On Thursday night, the House of Representatives finally passed a short term spending bill to keep government funded through November 18, and to provide $3.65 billion in disaster relief aid. Aside from cuts in a Department of Energy auto program, House leaders included another $100 million of cuts to the troubled federal program which gave an infamous loan to the now-defunct solar company Solyandra, as a way to court rebellious House conservatives. The Senate swiftly tabled the bill by a 59-36 vote, effectively killing. Senate Majority Leader Harry Reid scheduled a 5:30 vote on Monday on a modified plan which would fund the government and provide disaster funds. While Democrats claim it's a compromise because the new funding bill gives less in disaster aid than they originally wanted, the key sticking point--whether it should be offset in some way or not--is unresolved, and both sides have dug their heels in on their position.
With a sighing attitude of "here we go again," lawmakers are repeating the process from the April government shutdown and the summer debt ceiling fight. They're holding press conferences to angrily point the finger at the other party. Both sides decry the travesty that victims of Hurricane Irene might have to wait for aid. The language is similar to what they said over the summer, but a bit more subdued. "Harry Reid is arguing with himself," House Majority Leader Eric Cantor said at a morning press conference. "This is why people don't like Washington." Democrats blamed the GOP for playing a political game. "To put a political agenda on [hurricane victims'] backs is unfair and wrong," New York Sen. Chuck Schumer said.

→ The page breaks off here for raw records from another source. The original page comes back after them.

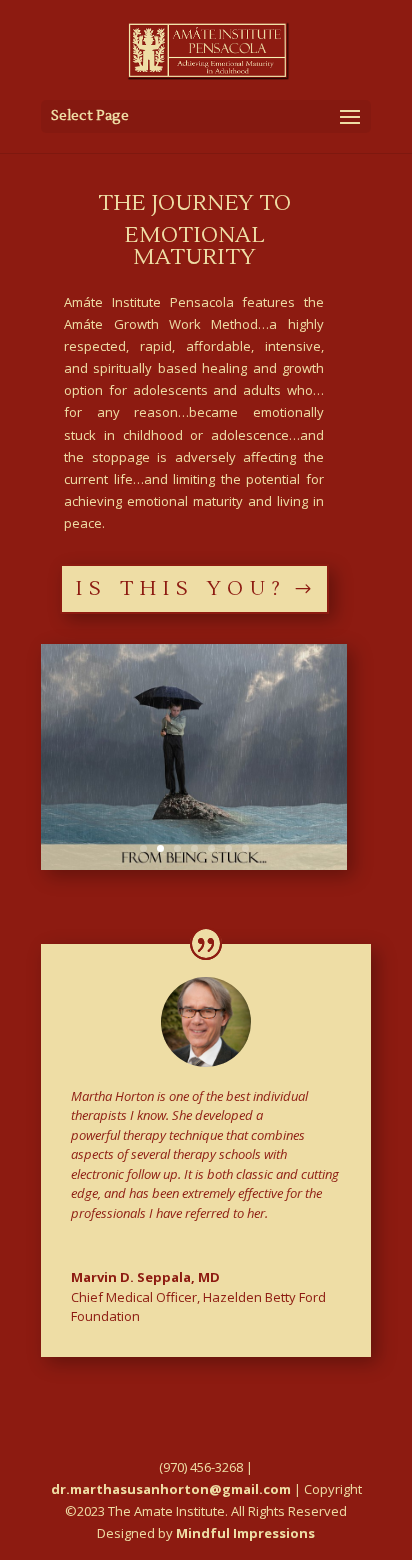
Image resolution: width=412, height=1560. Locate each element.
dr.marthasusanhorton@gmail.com (171, 1489)
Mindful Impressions (245, 1533)
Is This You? (181, 589)
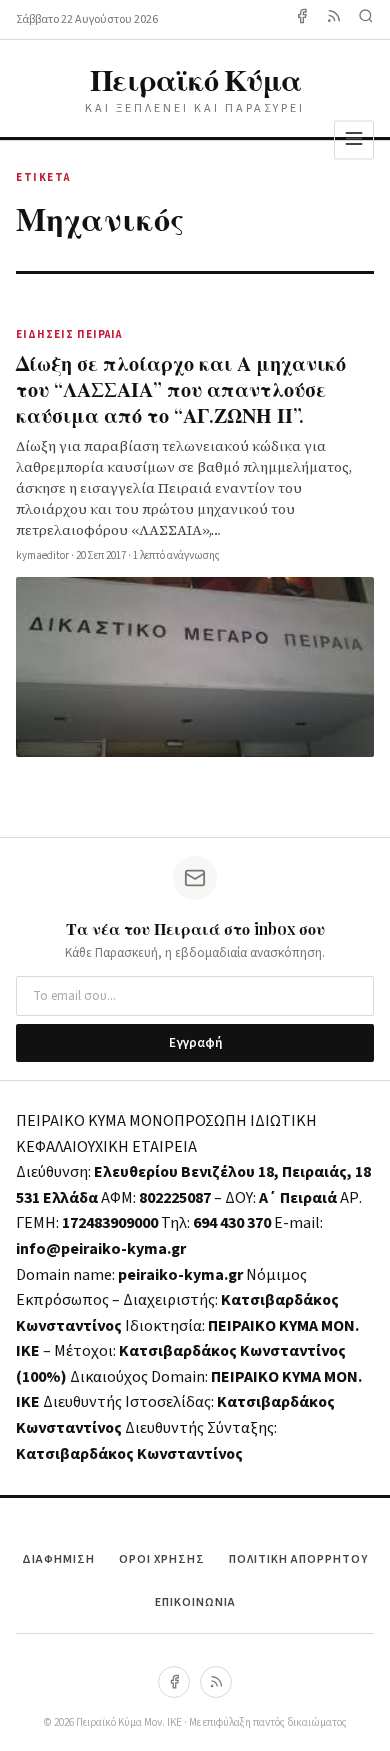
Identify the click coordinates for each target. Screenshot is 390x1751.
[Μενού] (354, 139)
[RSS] (216, 1682)
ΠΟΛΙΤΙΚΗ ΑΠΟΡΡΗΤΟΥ (298, 1559)
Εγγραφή (195, 1043)
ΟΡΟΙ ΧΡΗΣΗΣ (162, 1559)
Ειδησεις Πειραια (69, 334)
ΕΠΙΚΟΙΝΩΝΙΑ (195, 1602)
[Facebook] (302, 19)
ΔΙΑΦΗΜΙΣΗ (58, 1559)
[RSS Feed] (334, 19)
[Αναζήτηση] (366, 19)
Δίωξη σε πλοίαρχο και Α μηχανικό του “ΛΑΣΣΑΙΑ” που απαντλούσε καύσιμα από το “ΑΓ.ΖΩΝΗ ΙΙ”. (181, 388)
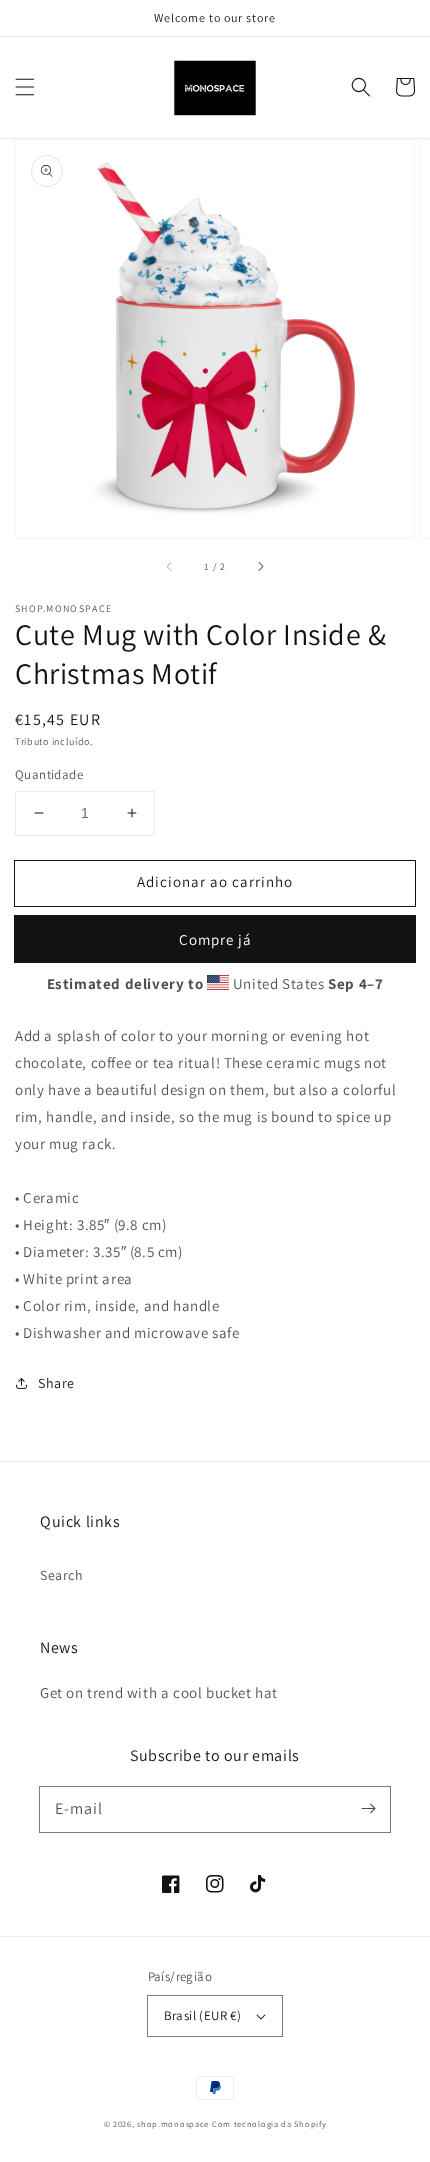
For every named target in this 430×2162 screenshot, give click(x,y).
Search (62, 1575)
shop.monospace (173, 2123)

Who's to blame this time? In the past two fights, it was clear that Republicans were the ones forcing the issue, whatever the merits of their case. This time around, Democrats arguably share some of the blame. It was Republicans who initially demanded that disaster relief be offset with spending cuts elsewhere, a position which was immediately controversial. But as recently as last week, Democrats such as House Appropriations Ranking Member Norman Dicks reluctantly agreed to the cuts which the GOP proposed as an offset. The Democratic leadership's abrupt decision to oppose that bill set off this round of brinkmanship. Now, the issue of whether $3.65 billion in disaster relief--about 0.35 percent of the $1.043 trillion the government is set to spend in its discretionary budget next year--is an ideological issue which neither party can afford to back down from, without some type of face-saving compromise.
There are still a few days to solve this. Full government funding won't run out until October 1. Funds for the Federal Emergency Management Agency will run out sometime sooner, although the parties aren't quite sure when, either next Wednesday according to the Democrats, or this coming Sunday according to the GOP. Reid urged the parties to take the weekend to "cool off" and come to an agreement, although he strongly rules out any proposal which would seek to offset the disaster funding. Both chambers were supposed to be in recess next week, but Reid indicated the Senate will stay in session, and the House may follow.
Whether they want to or not, the parties appear set to lock heads throughout this fall. At least we have football.